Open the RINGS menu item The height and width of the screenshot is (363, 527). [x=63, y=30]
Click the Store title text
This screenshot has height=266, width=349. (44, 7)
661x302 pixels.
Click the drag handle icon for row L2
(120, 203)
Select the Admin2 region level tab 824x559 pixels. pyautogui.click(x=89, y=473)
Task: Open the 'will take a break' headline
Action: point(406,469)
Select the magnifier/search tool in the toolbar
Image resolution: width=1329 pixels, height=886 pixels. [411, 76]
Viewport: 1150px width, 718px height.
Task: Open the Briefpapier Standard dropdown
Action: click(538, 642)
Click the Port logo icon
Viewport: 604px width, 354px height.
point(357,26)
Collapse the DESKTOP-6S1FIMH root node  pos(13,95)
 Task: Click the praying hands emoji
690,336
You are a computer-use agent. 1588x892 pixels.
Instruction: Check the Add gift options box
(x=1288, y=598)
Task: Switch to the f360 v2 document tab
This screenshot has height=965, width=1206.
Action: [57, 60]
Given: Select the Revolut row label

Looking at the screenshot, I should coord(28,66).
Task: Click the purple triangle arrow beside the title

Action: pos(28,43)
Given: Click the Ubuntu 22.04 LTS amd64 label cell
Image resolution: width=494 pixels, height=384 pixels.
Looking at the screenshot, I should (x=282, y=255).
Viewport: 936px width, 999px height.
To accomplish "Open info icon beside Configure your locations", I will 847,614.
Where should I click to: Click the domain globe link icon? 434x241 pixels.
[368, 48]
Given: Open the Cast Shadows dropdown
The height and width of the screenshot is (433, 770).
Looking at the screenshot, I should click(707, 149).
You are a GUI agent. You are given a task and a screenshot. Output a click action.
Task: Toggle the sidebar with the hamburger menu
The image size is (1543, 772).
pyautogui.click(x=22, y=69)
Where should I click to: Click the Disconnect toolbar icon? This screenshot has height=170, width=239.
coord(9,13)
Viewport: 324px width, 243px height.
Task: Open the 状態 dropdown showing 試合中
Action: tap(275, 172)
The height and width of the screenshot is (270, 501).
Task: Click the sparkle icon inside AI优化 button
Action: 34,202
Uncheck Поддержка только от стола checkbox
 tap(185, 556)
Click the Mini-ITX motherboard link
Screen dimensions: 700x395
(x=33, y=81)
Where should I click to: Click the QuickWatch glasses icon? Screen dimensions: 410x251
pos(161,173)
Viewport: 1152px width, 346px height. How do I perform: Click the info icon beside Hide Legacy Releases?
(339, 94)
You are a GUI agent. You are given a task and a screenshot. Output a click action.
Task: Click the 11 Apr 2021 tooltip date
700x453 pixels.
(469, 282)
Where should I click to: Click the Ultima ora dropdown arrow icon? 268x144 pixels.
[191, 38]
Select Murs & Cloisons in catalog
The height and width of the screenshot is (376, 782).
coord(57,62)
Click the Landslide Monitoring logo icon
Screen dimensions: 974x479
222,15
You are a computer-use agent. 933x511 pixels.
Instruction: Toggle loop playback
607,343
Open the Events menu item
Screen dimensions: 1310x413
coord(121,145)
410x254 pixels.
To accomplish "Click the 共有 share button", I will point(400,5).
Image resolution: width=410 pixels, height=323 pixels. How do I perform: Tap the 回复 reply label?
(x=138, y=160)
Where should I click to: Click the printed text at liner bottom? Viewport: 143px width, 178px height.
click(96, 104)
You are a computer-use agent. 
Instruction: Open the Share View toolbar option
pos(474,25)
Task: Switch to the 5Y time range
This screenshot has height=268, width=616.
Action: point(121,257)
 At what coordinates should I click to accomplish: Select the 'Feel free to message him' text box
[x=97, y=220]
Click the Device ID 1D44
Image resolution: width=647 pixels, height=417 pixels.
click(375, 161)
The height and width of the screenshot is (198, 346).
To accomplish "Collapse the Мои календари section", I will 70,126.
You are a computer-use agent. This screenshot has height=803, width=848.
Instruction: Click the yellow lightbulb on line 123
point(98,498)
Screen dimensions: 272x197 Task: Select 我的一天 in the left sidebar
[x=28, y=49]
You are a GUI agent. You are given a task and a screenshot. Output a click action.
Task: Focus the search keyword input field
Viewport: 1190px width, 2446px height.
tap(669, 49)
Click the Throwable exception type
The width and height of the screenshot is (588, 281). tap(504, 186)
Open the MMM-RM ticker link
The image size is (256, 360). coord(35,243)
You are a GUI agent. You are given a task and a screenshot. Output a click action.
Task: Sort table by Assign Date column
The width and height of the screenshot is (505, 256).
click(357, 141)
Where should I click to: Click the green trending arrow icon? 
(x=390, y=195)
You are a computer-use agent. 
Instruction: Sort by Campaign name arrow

#####

Where does the string "computer" occur in the material? Copy every line where it does.

- Problem solution -
You are a computer-use agent. 1588x892 pixels.
You are a computer-use agent. 933x511 pixels.
You are a computer-use agent. 
You are a computer-use agent. This screenshot has height=803, width=848.
You are a computer-use agent. 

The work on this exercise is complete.